Automating the DMTA Loop with a Data-centric Scientific Platform
The white paper opens with this simple question – originally asked of TetraScience customers, partners, and advisors: "If you built a lab from scratch to orchestrate the free flow of information and data across your laboratory instruments and informatics applications to perform data analysis … what would you build?"
Those asked responded with a tight wish-list focused on automating parts of the so-called Design/Make/Test/Analyze loop (Figure 1).
Customers sought to create connectivity among lab informatics systems like ELNs and LIMS, control software for automated instruments (e.g., HPLC, chromatography data systems), robotics, and standalone instruments like balances and pH meters. This would let scientists design experiments in their preferred digital workbench applications, then export these designs to automate experimental runs. Results of experiments, and measurements made on non-networked instruments would all be returned to the informatics platforms; and become accessible from centralized storage.
Customers had requirements for the data too. They wanted raw data extracted, transformed and harmonized into a vendor-neutral format, and stored in an “arranged” way: prepared and formatted to simplify modeling and advanced analytics, REST API-accessible, able to flow among and be used to update multiple systems (e.g., sample management, inventory, etc.), and perhaps already integrated with popular analytics platforms like SpotFire or Tableau, making custom analytics fast and simple.

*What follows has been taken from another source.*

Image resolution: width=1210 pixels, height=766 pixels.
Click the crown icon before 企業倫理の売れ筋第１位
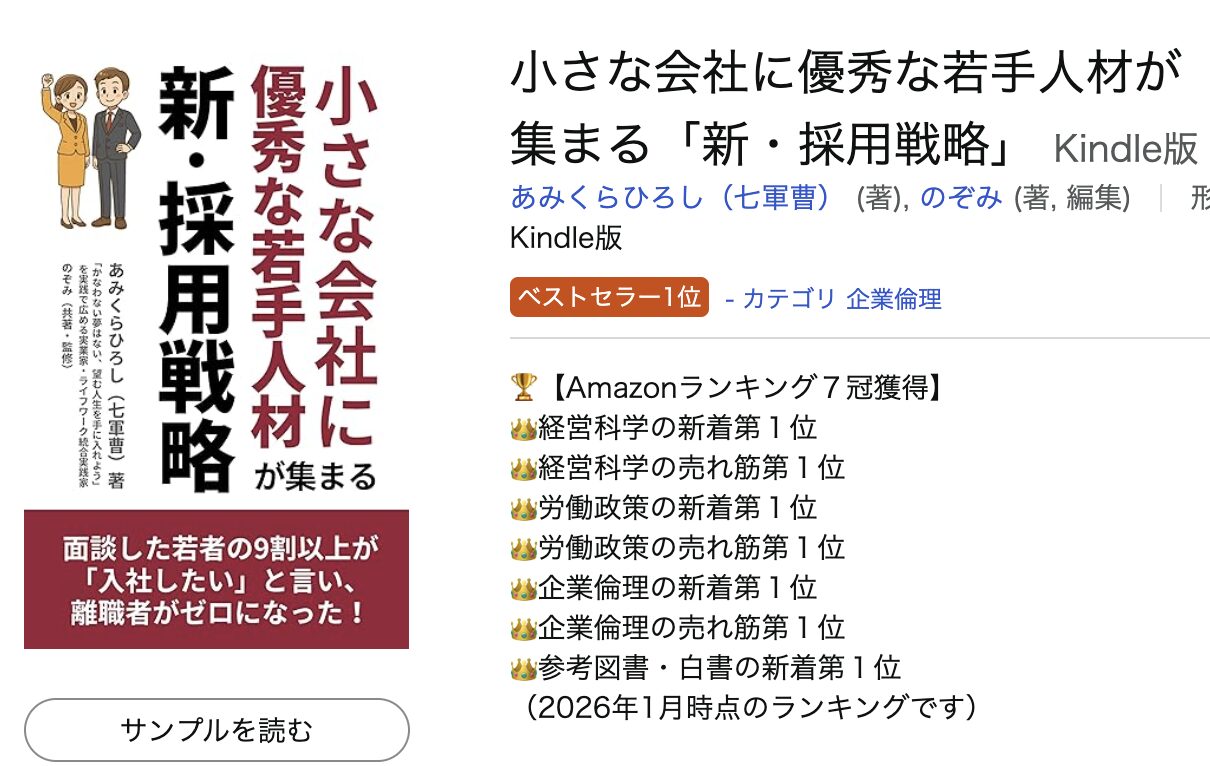(521, 627)

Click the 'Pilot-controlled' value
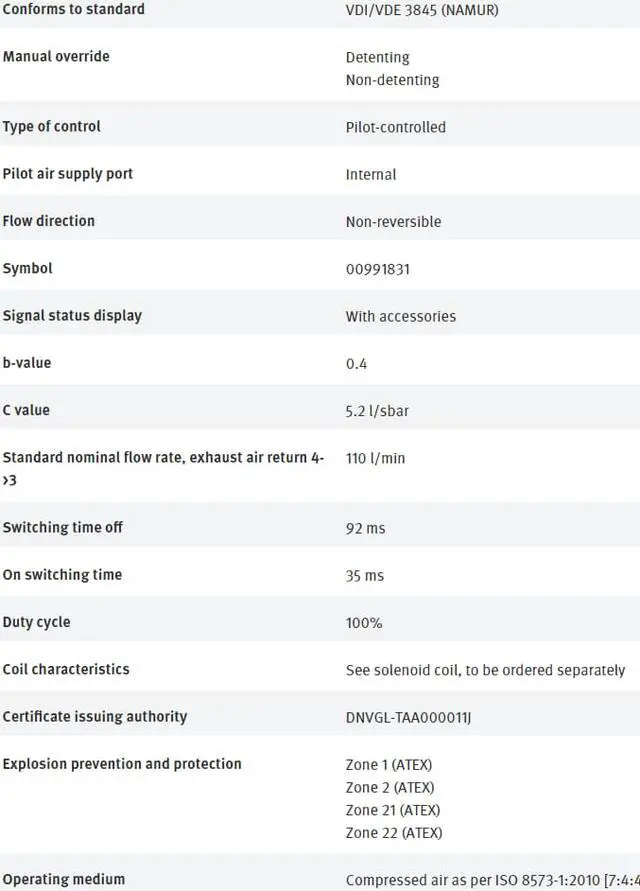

As the whitepaper makes clear, this requires a scientific data cloud: a data-centric platform designed to extract, transform, and harmonize data, store it, make it accessible, and deliver it to targets reliably, serving the requirements of complex workflows. Part of the benefit of such a system is that it can be used to break scientific data out of "walled garden" silos (e.g. instruments and their control software, which may integrate with popular ELNs, but are seldom easily integrated with other software), separate the data from instrument command/control messaging, and ultimately make the data FAIR, compliant, harmonized, liquid, and actionable.
Two Models for Scientific Data Automation
The whitepaper follows this wish-list to specify two, similar models for basic laboratory automation. In the first model – simpler – scientists, perhaps working with visualization and/or analytics tools, make decisions to guide each Design/Make/Test/Analyze iteration. In the second, software accelerates decision-making. In some scenarios, a scientist may interact with a decision-tree to choose among alternatives suggested by analytics or AI/ML. In others, AI/ML or heuristic software takes over and runs the DMTA loop to a stopping-point.
The models differ, but can be taken to represent successive steps in a lab's progress towards reduced scientist labor, and greater speed and efficiency. The first step makes maximal use of scientist participation. In the second, the scientist (or a number of scientists) serves as the model (for decision-trees and heuristics) or as the de facto trainer of machine-learning models – in effect, porting essential, but low-value work into software to free up staff time for higher-value work.
Moving from Scientific Data Quagmire to the Future of Laboratory Automation
Reimagining scientific data management leads to a new world where FAIR data flows freely between instruments, informatics and analytics systems to accelerate scientific innovation across biopharma discovery, development and delivery. Learning how this works in greater detail can be a first step towards helping your organization navigate out of the data quagmire and into the fast-moving future of laboratory automation.